Déjà, il faut parler des intertitres, ces espèces de panneaux qu'on intercale par le montage entre les plans du film pour présenter un texte, que ce soit une indication sur l'histoire (« Trois mois après ») ou une réplique. Cette pratique a été précédée d'un métier qui a rapidement disparu : les bonimenteurs, ces hommes qui commentaient le film en direct en donnant les précisions nécessaires à sa compréhension. En gros, y'avait un mec qui parlait pour t'expliquer le pourquoi du comment. Le truc pas chiant du tout. Bon, le texte leur était quand même fourni, hein, faut pas abuser. Si les intertitres les ont rapidement remplacés en Occident, ça n'a pas du tout été le cas au Japon. Les bonimenteurs y étaient appelés benshi. Leur rôle était beaucoup plus important que chez nous : ils avaient une plus grande liberté, et pouvaient aller jusqu'à inventer le texte et jouer les répliques des différents personnages. Certains benshi bénéficiaient d'une grande popularité auprès du public. Petite anecdote déprimante pour la route : le frère aîné du réalisateur Akira Kurosawa (qui a par exemple fait Les Sept Samouraïs) était benshi, et s'est suicidé lorsque le cinéma parlant a fait disparaître son travail. 

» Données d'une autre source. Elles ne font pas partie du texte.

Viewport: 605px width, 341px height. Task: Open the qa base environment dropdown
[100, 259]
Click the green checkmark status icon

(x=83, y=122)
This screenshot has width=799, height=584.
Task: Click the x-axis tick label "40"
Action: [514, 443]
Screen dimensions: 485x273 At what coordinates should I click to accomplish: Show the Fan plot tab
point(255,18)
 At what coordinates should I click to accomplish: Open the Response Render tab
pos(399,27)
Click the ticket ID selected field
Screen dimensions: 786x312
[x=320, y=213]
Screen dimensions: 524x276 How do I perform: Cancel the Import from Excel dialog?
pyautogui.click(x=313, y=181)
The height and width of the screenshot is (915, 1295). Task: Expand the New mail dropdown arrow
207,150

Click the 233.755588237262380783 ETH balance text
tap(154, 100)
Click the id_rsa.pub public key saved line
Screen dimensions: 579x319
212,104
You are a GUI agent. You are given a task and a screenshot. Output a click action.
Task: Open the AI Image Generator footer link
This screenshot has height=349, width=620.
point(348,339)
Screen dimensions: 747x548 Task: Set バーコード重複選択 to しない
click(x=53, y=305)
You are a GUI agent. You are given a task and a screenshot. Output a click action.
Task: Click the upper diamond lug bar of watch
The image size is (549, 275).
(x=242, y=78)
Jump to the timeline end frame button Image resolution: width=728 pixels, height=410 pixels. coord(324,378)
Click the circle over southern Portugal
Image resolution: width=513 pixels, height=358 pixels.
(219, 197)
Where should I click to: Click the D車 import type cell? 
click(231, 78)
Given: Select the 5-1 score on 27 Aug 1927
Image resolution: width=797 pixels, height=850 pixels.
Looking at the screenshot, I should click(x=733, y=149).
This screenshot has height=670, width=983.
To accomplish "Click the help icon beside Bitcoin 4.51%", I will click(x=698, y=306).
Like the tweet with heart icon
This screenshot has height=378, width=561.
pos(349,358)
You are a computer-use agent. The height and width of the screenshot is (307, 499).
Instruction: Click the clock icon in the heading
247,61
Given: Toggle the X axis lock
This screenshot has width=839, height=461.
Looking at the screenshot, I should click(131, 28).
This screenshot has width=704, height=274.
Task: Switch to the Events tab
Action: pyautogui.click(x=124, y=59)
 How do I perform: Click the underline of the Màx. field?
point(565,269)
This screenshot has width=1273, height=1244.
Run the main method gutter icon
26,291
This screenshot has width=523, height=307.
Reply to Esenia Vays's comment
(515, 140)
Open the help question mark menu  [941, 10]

Après cette note joyeuse, évoquons rapidement la querelle des intertitres (expression de Jacques Brunius), qui, pour moi, est très représentative de la problématique du cinéma sourd. Il y a eu deux grands partis parmi les cinéastes : ceux qui les trouvaient utiles, un peu à la « C'est grave pratique, pourquoi on s'en priverait ? » et ceux qui pensaient que les intertitres ramenaient le cinéma sous la tutelle de la littérature, comme si, soudainement, l'image ne pouvait plus suffire et que le cinéma ne pouvait pas être un art en soi. Dur. Ainsi, des réalisateurs tels que Murnau (Le Dernier des Hommes, 1924) ou Lupu Pick (La Nuit de la Saint-Sylvestre, 1924 aussi) ont fait des films sans aucun intertitre. Jacques Brunius soulève deux problèmes à cette décision : premièrement, la non-nécessité d'intertitres se fait au prix d'une simplification scénaristique ; secondement, le cinéma se crée un nouveau tyran, qui vient remplacer les mots, qui n'est autre que la pantomime. Enfin, il souligne qu'une image montrant un calendrier s'effeuillant pour symboliser le temps qui passe ne vaut franchement pas mieux qu'un intertitre l'expliquant. Bon, tout ça prête au débat, mais symbolise bien le problème de la définition du cinéma, à l'époque : le cinéma ne serait-il cinéma qu'à la condition de n'utiliser que des images mouvantes ? Et donc, l'apparition de la parole détruit-elle le cinéma ou vient-elle l'accomplir ? La réponse est pour nous évidente. Mais lorsque Le Chanteur de Jazz (signé Alan Crosland), considéré comme le premier film parlant de l'Histoire (même si la plupart des scènes reste muette), sort en 1927, ces questions sont venues se poser. En parlant du Chanteur de Jazz, je vous invite à aller voir ce petit extrait. C'est absolument magique, quand on perçoit la révolution que ça a été.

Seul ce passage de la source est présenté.